▸ The task
Output word for word the lines from the one with "Screen dimensions: 877x361" to the final line of the data, both ends included, but skip the pictures.

Recorded data:
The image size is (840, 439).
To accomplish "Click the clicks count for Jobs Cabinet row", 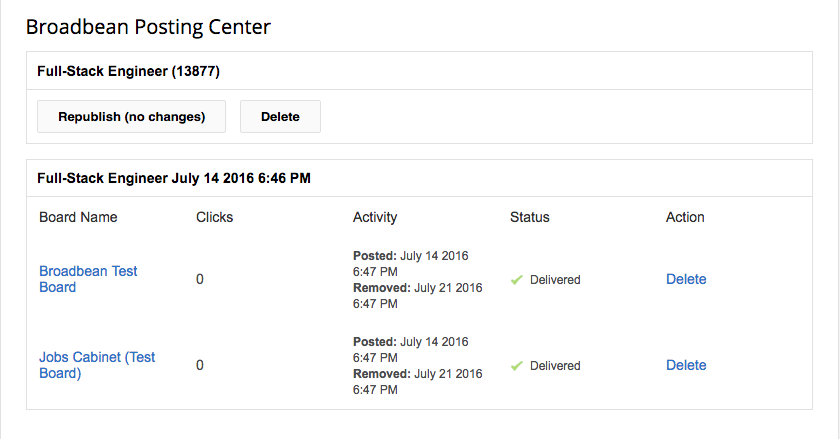I will pyautogui.click(x=200, y=366).
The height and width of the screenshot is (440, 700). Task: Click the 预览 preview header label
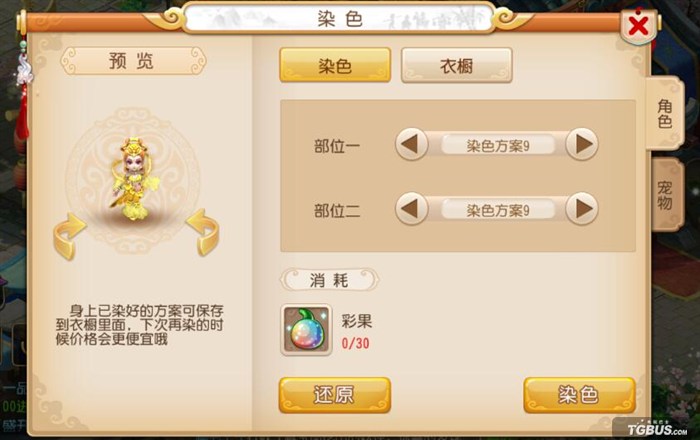coord(133,61)
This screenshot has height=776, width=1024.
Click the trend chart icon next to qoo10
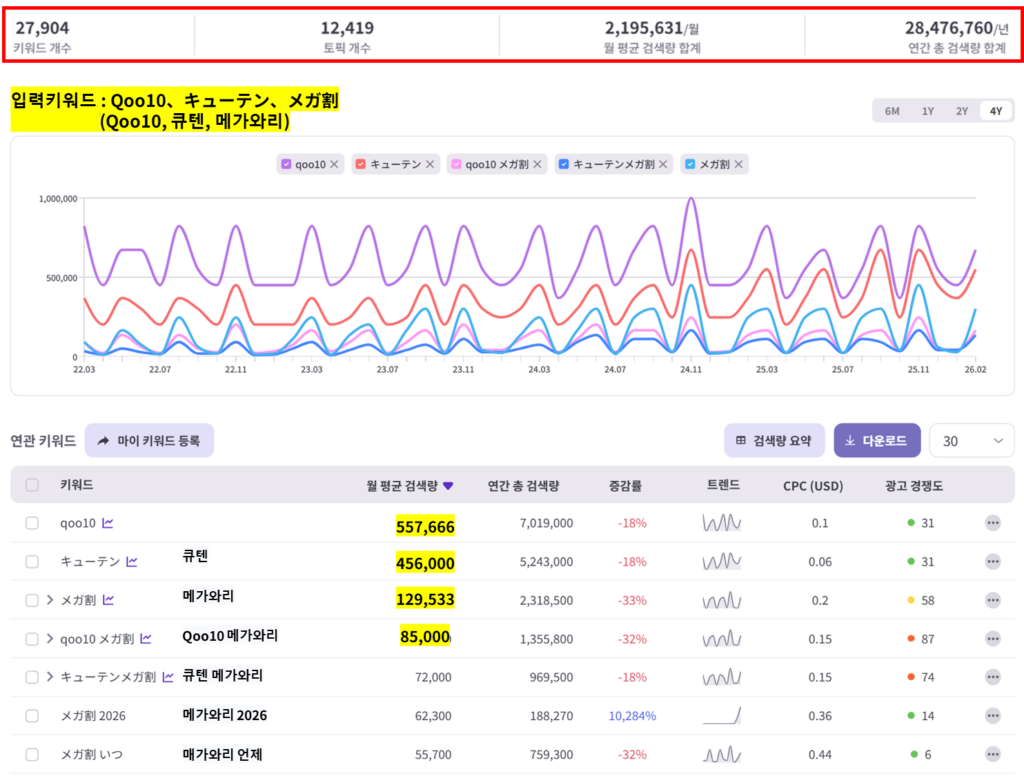(108, 522)
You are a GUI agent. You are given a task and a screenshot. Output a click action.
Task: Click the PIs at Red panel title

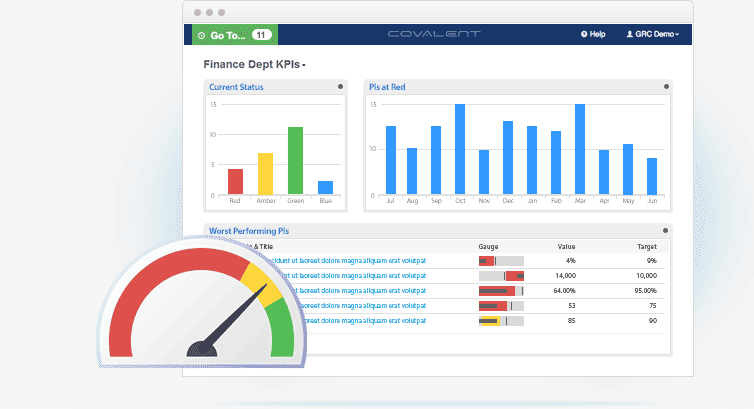(x=387, y=87)
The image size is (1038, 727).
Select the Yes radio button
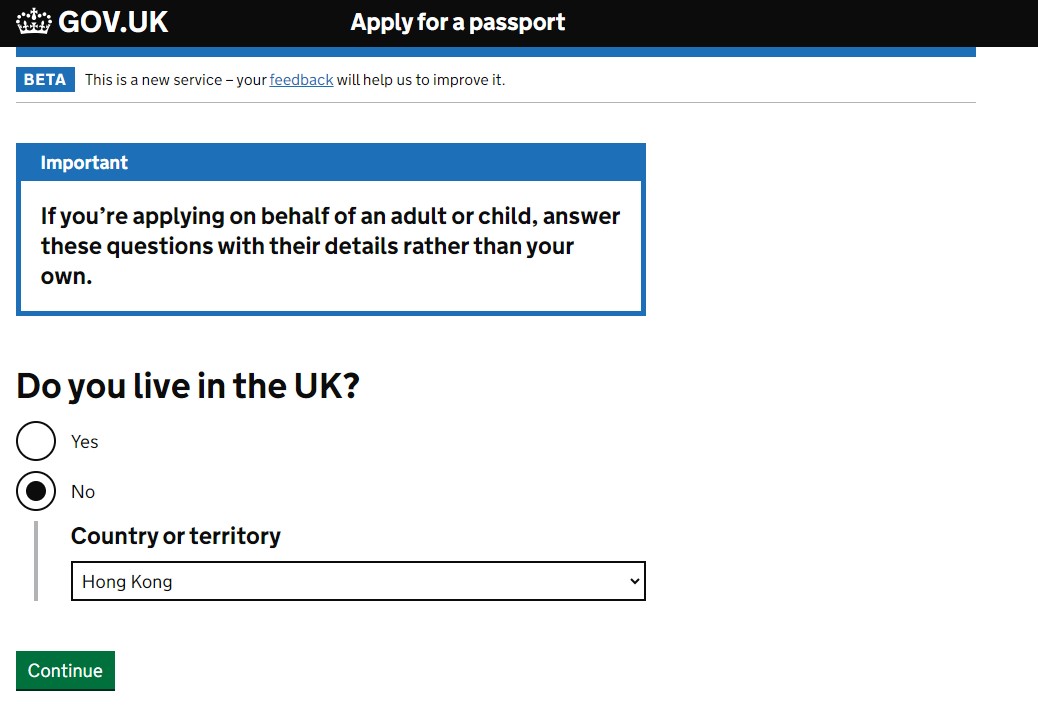click(36, 441)
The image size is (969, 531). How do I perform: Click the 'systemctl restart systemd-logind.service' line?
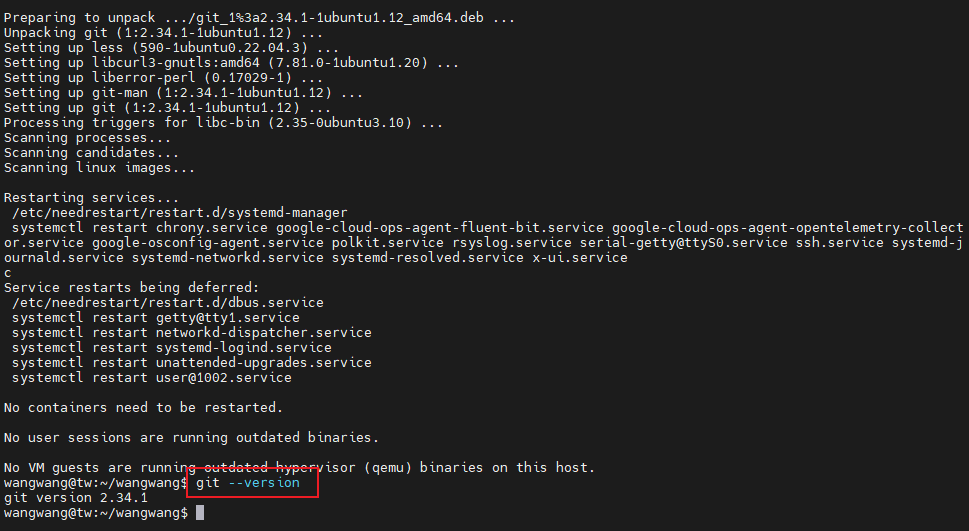coord(172,347)
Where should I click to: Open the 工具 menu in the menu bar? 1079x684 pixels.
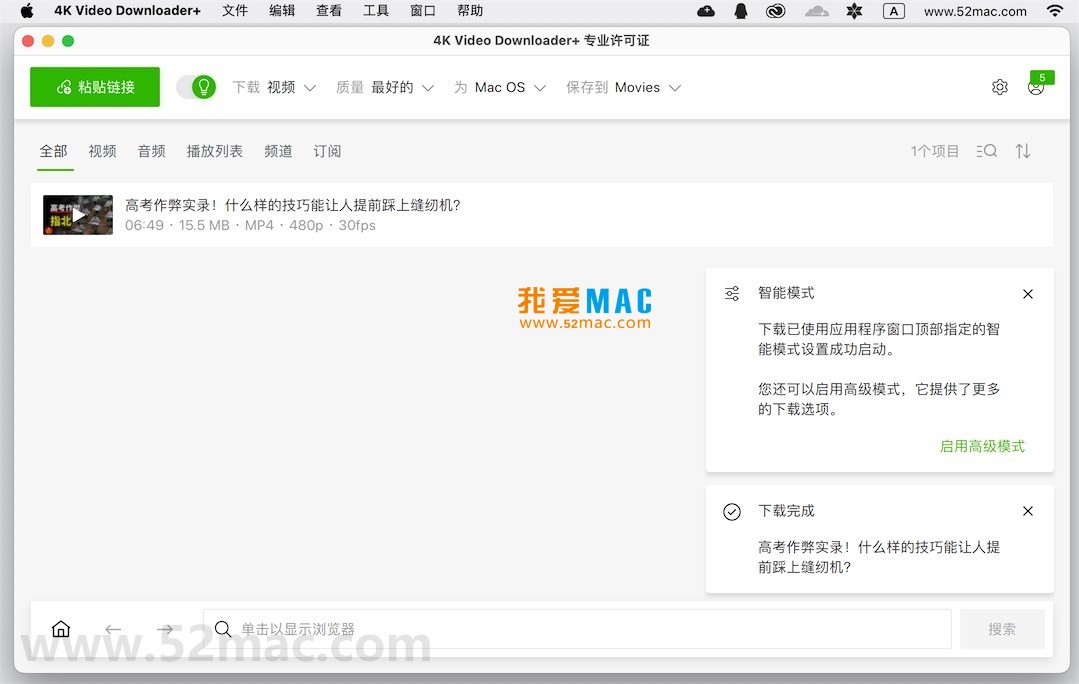coord(376,11)
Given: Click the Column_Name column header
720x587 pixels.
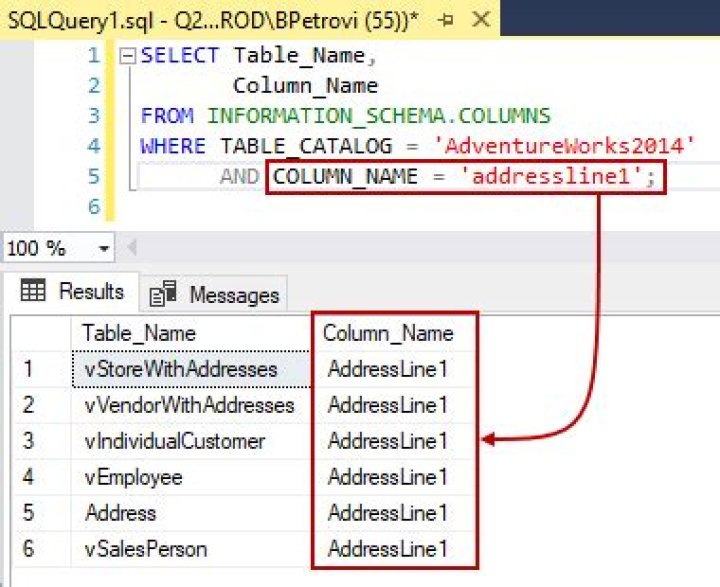Looking at the screenshot, I should tap(388, 333).
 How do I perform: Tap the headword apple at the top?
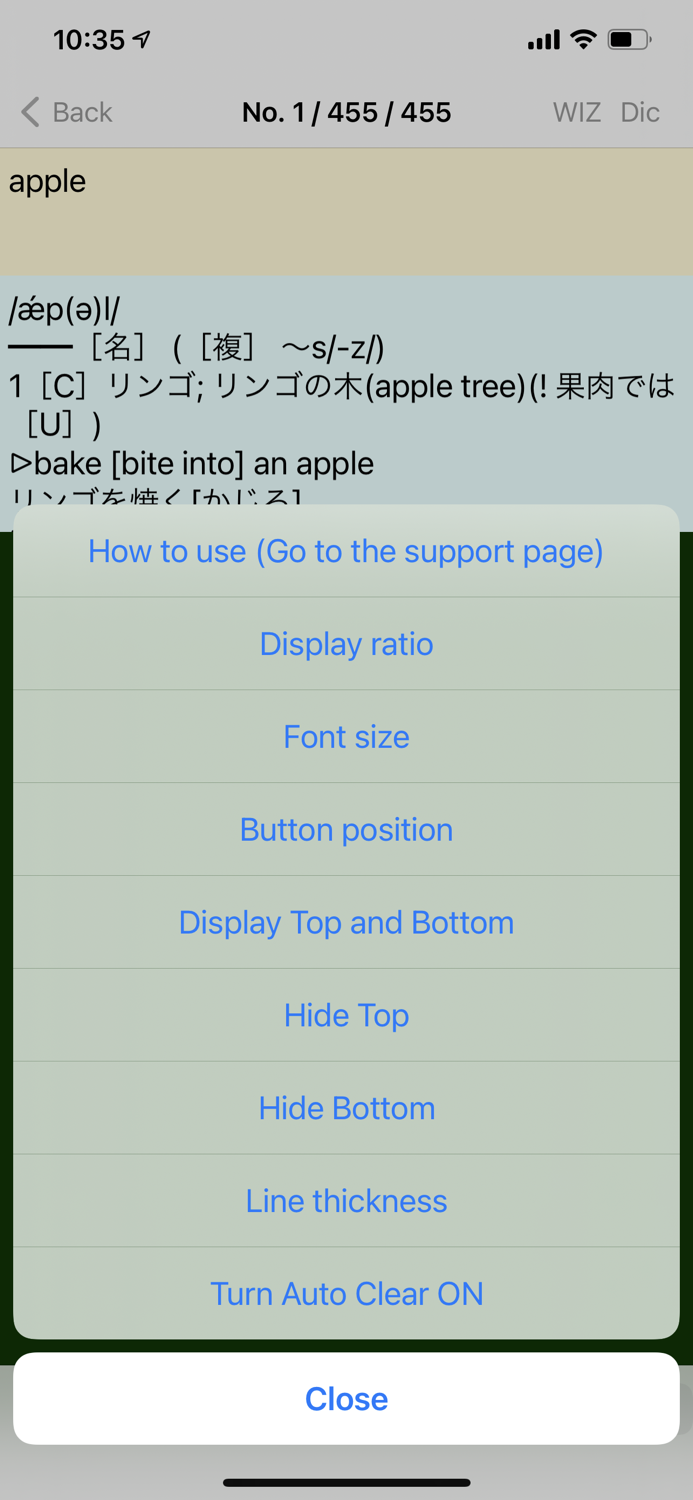pos(46,182)
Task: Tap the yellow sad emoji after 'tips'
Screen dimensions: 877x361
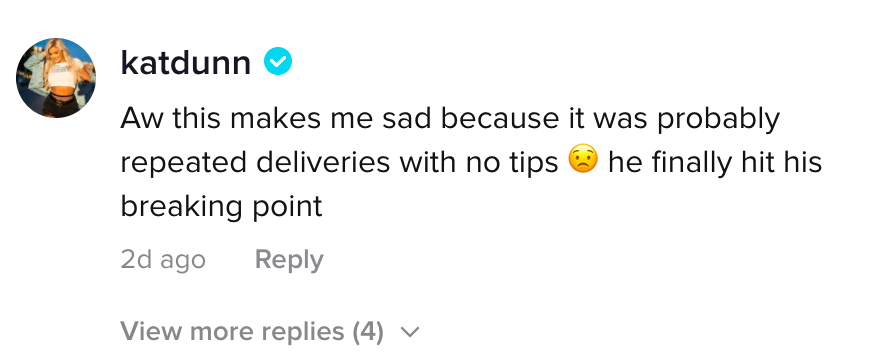Action: [x=583, y=160]
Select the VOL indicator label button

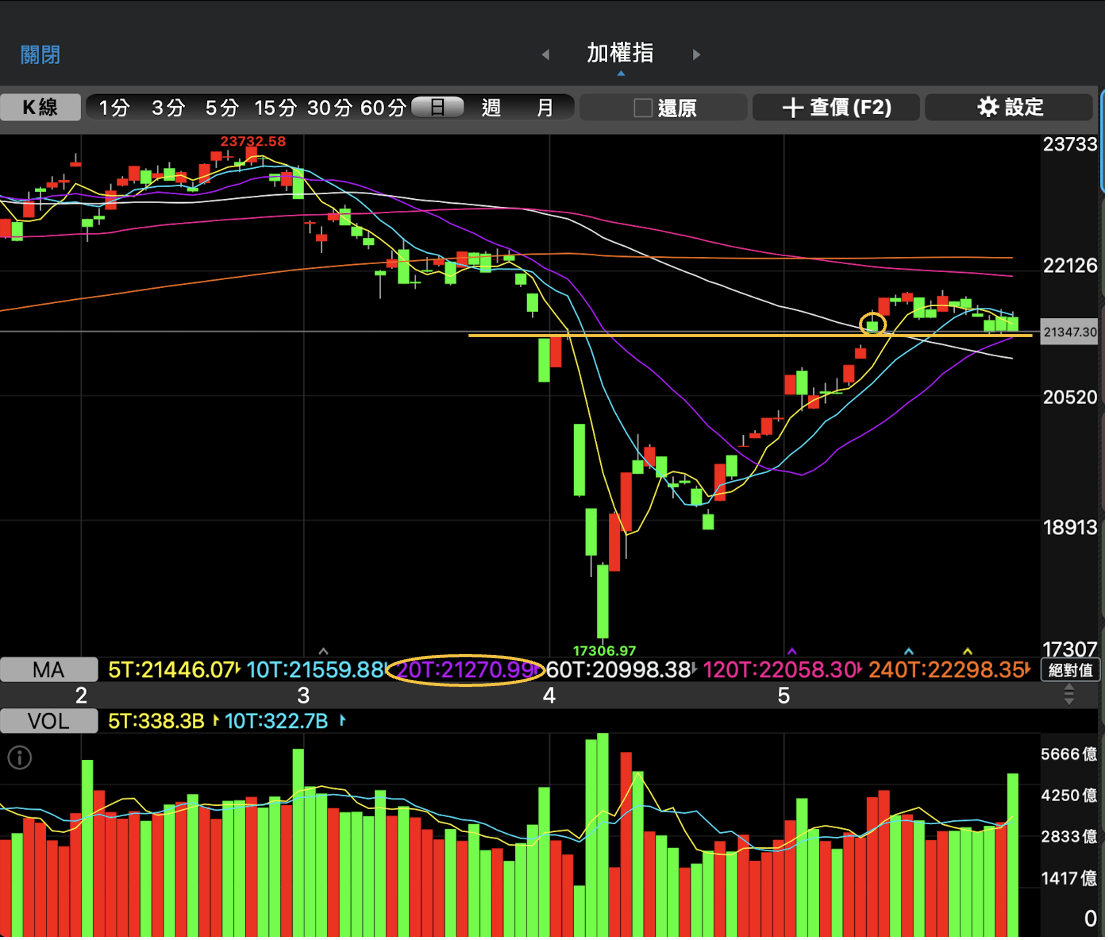[48, 721]
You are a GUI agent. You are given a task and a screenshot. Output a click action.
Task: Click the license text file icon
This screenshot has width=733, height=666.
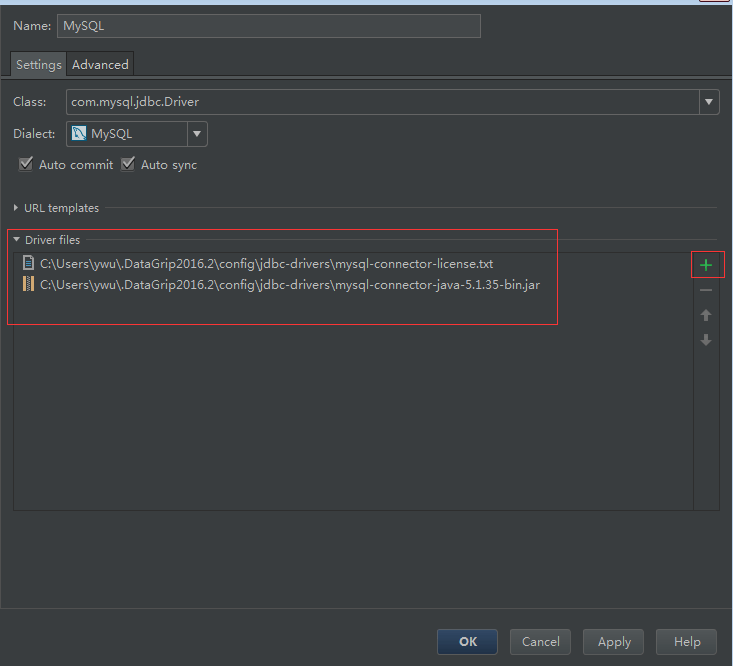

▸ Reply
Screen dimensions: 877x361
Action: [x=583, y=160]
Select the VOL indicator label button

[48, 721]
You are a GUI agent. You are given a task and a screenshot. Output a click action.
Task: Click the license text file icon
This screenshot has width=733, height=666.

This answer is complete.